At high temperature, all the macro molecules lose their structure and ability to function called as denaturation. Similarly, the heat coagulates the protein and oxidizes the elements lead for lethality.

·         Direct flaming: showing the objects or equipment directly to the flame leads the sterilization. This is also called as incineration. The inoculation needles, spread rods, forceps can be sterilized using this technique.

·         Boiling: The liquids boiling also possible. In this method, only the vegetative forms are killed in few minutes whereas the spores are not.

·         Dry heat: Causes oxidation of cells. Normally high temperature and longtime are required for complete sterilization using this method. 160-180°C for 2- 3 hours are required for complete sterilization. Example: use of hot air oven for sterilizing glass wares e.g. conical flasks, beakers, petri dishes, pipettes can be sterilized using this technique.
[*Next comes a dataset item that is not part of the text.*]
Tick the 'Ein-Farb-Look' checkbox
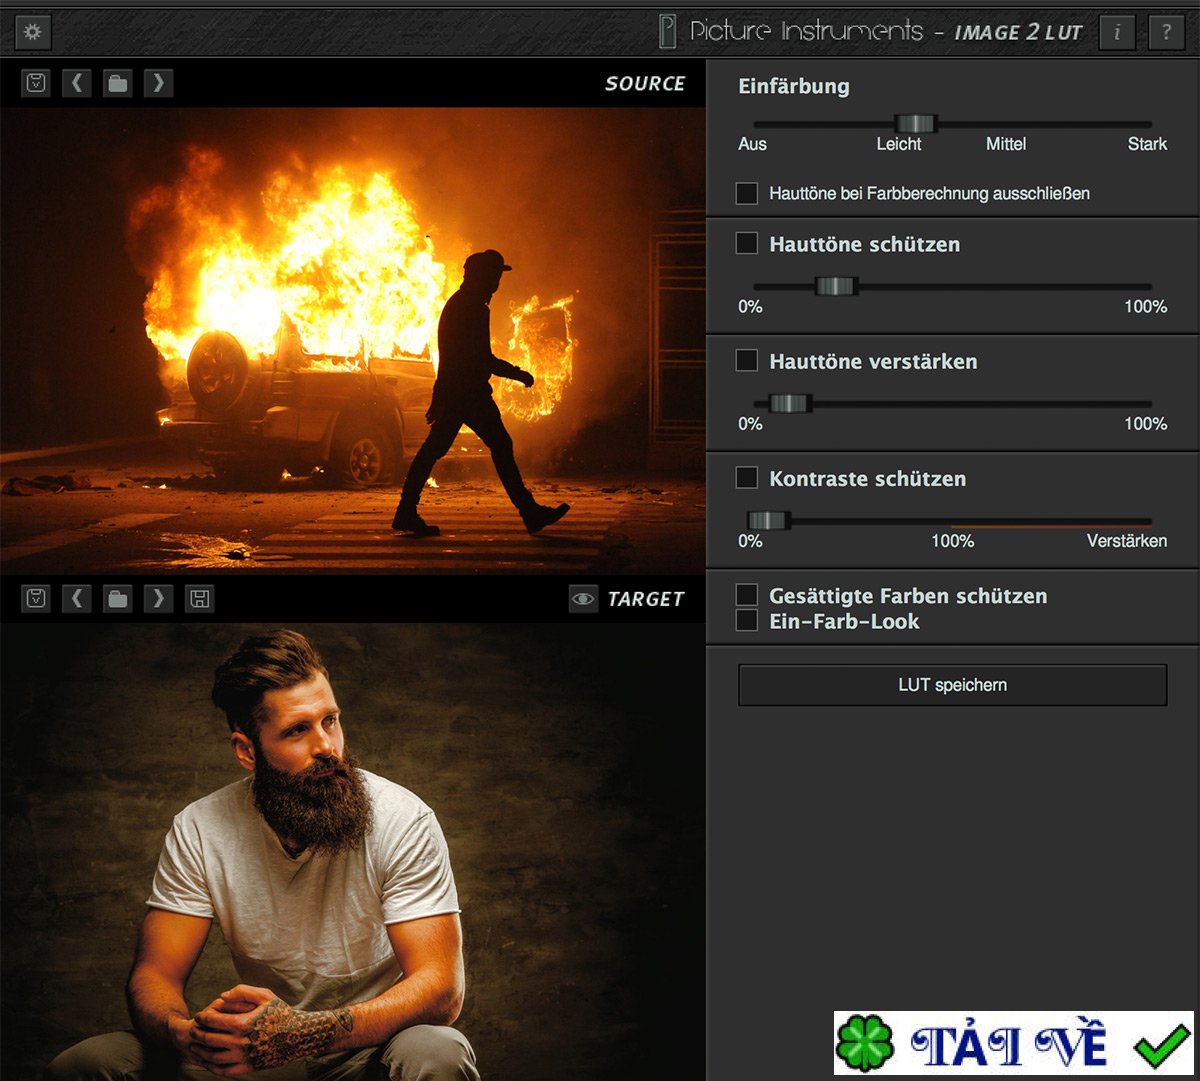This screenshot has width=1200, height=1081. tap(747, 621)
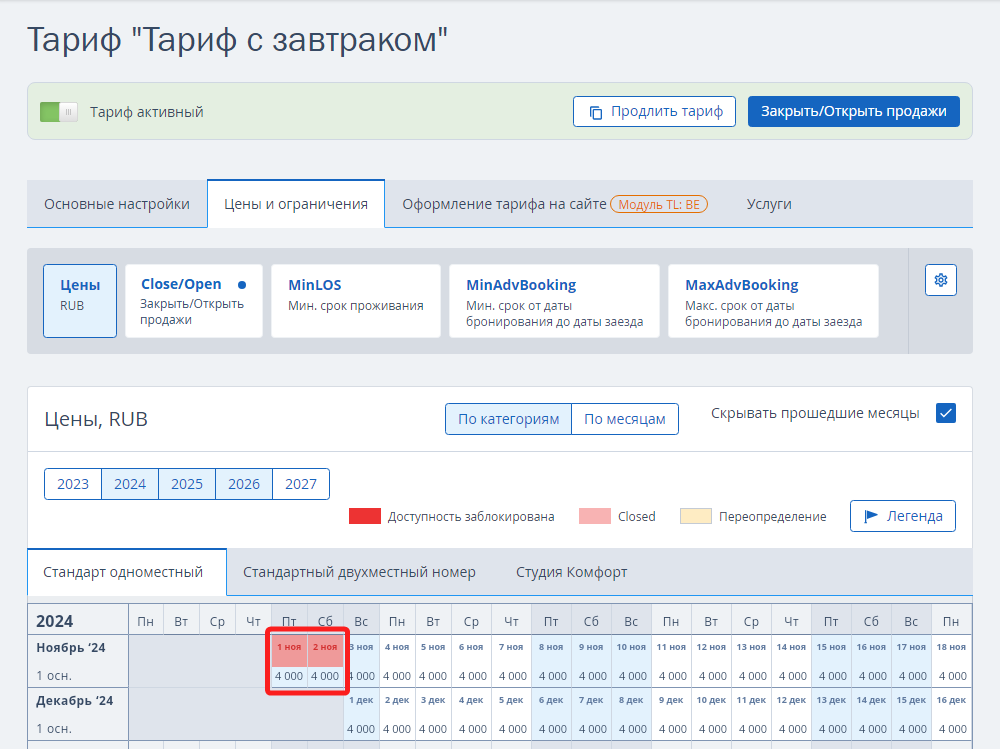This screenshot has height=749, width=1000.
Task: Uncheck Скрывать прошедшие месяцы checkbox
Action: click(x=945, y=413)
·         Moist heat: Causes denaturation and coagulation of protein. To kill vegetative structure of bacteria, yeast and molds - 80°C for 5-10 min; To kill mold spores - 80°C for 30 min; bacterial spores - 121°C, 15 lbs/sq.inch pressure for 15 min. are the optimum moist heat.

2. Filtration

Membrane filters such as Millipore filters. Filters with a pore of 0.22 micrometers are sufficient for the bacteria.

3. Radiation in the form of:

·         Ultraviolet light causes damage to bacteria.

·         Radiation in the form of beta and gamma X Rays is used for surgical pads.

·         Supersonic and ultrasonic waves, 9000 cycles per second or above, are used to rupture and disintegrate the cells

4. Chemical agents:

The following are different classes of chemicals involved in sterilization.

·         Phenol and Phenolics - 5% aqueous solutions kill vegetative forms of microorganisms. Some of their derivatives are lysol, dettol, cresol etc.

·         Alcohols - They are bactericidal and fungicidal but not sporicidal. They denature proteins and are solvents of lipids.

·         Halogens - Cause oxidation and direct halogenation of proteins thus inhibiting the activity of proteins e.g. hypochlorite, iodophores etc.

·         Surfactants - Surface active agents, good wetting and solubilizing agents e.g. Soap, detergent etc.

·         Alkylating agents - They substitute alkyl groups for hydrogen of reactive groups in nucleic acids and proteins, causing disruption of metabolic pathways e.g. Formaldehyde, glutaraldehyde, ethylene oxide (gaseous agent)

·         Heavy metals - React with sulfhydryl group (SH) of enzyme and make them inactive. Mercury, copper and silver are commonly used heavy metals.

·         Antibiotics - Antibiotics are low molecular weight molecules produced as secondary metabolites by microorganisms, which kill or inhibit the other microorganisms.